▶ _Exercise description_
Restating the data word for word is all that is required.

....................

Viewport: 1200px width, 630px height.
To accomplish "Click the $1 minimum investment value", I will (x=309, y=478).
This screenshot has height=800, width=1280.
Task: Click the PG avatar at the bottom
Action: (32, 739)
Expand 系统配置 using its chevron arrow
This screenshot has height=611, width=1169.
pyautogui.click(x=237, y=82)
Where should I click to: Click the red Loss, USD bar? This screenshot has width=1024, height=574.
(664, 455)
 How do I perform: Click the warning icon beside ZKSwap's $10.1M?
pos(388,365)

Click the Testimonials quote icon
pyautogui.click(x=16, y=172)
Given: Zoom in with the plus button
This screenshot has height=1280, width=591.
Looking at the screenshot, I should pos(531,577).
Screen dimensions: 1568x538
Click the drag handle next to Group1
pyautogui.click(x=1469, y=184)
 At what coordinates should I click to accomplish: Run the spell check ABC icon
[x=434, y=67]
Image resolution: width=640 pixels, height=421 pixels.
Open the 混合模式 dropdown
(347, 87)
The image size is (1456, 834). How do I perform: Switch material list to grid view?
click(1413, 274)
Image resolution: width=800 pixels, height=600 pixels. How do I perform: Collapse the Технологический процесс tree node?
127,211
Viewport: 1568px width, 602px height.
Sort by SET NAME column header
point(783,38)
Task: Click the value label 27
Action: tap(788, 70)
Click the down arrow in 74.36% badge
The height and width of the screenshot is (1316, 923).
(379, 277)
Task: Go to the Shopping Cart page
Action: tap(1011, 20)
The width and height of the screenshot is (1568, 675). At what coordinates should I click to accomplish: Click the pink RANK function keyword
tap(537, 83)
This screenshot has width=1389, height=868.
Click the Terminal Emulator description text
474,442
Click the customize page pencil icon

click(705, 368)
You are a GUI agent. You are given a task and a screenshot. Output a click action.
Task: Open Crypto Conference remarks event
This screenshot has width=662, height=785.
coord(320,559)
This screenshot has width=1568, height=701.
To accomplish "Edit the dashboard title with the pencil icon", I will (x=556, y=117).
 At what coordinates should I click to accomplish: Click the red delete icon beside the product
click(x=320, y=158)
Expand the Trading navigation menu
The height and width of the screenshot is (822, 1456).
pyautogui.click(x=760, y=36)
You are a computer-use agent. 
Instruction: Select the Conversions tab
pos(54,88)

....................

▶ _Finished task_
Viewport: 1200px width, 630px height.
To accomplish "Click the $1 minimum investment value", I will (x=309, y=478).
This screenshot has height=800, width=1280.
Task: Click the PG avatar at the bottom
Action: (32, 739)
Expand 系统配置 using its chevron arrow
This screenshot has height=611, width=1169.
pyautogui.click(x=237, y=82)
Where should I click to: Click the red Loss, USD bar? This screenshot has width=1024, height=574.
(664, 455)
 How do I perform: Click the warning icon beside ZKSwap's $10.1M?
pos(388,365)

Click the Testimonials quote icon
pyautogui.click(x=16, y=172)
Given: Zoom in with the plus button
This screenshot has height=1280, width=591.
Looking at the screenshot, I should pos(531,577).
Screen dimensions: 1568x538
Click the drag handle next to Group1
pyautogui.click(x=1469, y=184)
 At what coordinates should I click to accomplish: Run the spell check ABC icon
[x=434, y=67]
Image resolution: width=640 pixels, height=421 pixels.
Open the 混合模式 dropdown
(347, 87)
The image size is (1456, 834). How do I perform: Switch material list to grid view?
click(1413, 274)
Image resolution: width=800 pixels, height=600 pixels. How do I perform: Collapse the Технологический процесс tree node?
127,211
Viewport: 1568px width, 602px height.
Sort by SET NAME column header
point(783,38)
Task: Click the value label 27
Action: tap(788, 70)
Click the down arrow in 74.36% badge
The height and width of the screenshot is (1316, 923).
(379, 277)
Task: Go to the Shopping Cart page
Action: tap(1011, 20)
The width and height of the screenshot is (1568, 675). At what coordinates should I click to accomplish: Click the pink RANK function keyword
tap(537, 83)
This screenshot has width=1389, height=868.
Click the Terminal Emulator description text
474,442
Click the customize page pencil icon

click(705, 368)
You are a GUI agent. You are given a task and a screenshot. Output a click action.
Task: Open Crypto Conference remarks event
This screenshot has width=662, height=785.
coord(320,559)
This screenshot has width=1568, height=701.
To accomplish "Edit the dashboard title with the pencil icon", I will (x=556, y=117).
 At what coordinates should I click to accomplish: Click the red delete icon beside the product
click(x=320, y=158)
Expand the Trading navigation menu
The height and width of the screenshot is (822, 1456).
pyautogui.click(x=760, y=36)
You are a computer-use agent. 
Instruction: Select the Conversions tab
pos(54,88)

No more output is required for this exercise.